Fast forward months later, and I have found a way to laugh again, to smile, and have hope in knowing that my son is more alive now than he was for so long. He is free of pain because of me. He can now live because he has died. So, I will stay naive in my positivity. Because it's working, as it has almost always worked. Sometimes, it's annoying, I know. It is interesting to me that I was judged for my positivity when my son was alive, for being naive, and now I have been praised and admired for my positivity. The ironic thing is most of the time I cannot turn it off. This is who I am! Which probably makes it more annoying :) For months, I had so little to be positive about, hope for, or find peace in, but now, in this grieving process, I am learning another gift I was given.
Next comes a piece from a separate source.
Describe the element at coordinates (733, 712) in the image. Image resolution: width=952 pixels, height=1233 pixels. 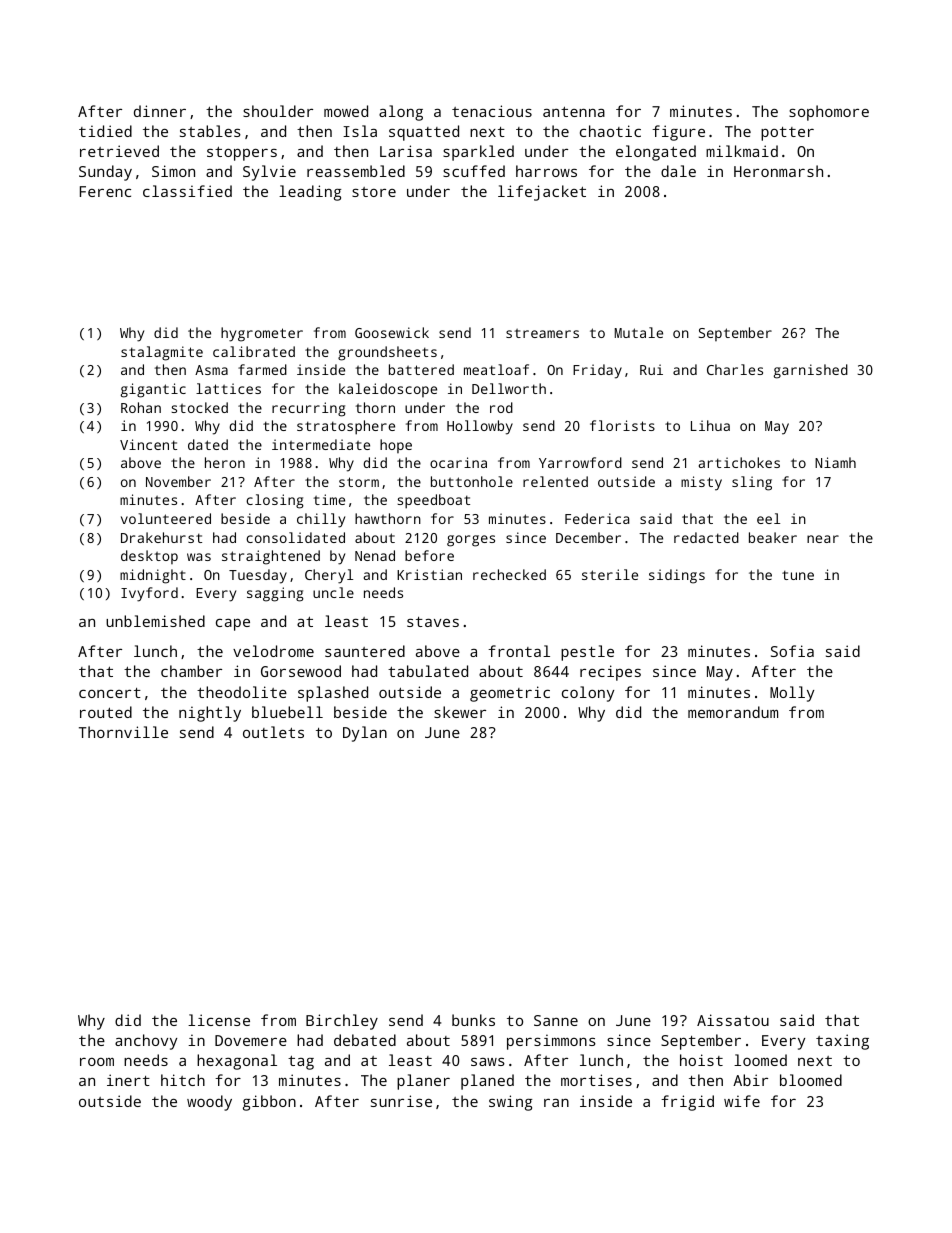
I see `memorandum` at that location.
A chance to use different lenses on the world and revisit a life that I can make worth every second. Spending time complaining about what should have been or what should be means I have ignored the opportunity in front of me; the opportunity to be grateful for what I do have. And for me, that means I have another child who needs me to be his mother; to be his role model for resiliency as well as surrender. Don't get me wrong, shit happens and I can bitch like the best. My child throws tantrums and rarely sleeps through the night, but somehow I find the positive or humor in the situation. Complaining gets me no where; a few steps temporarily. Positivity moves me forward, with great strides. And if I'm not moving forward, I am stuck, trapped and depressed. Where do you want to spend your time? Moving forward and trapped in resentment? The choice seems easy to me.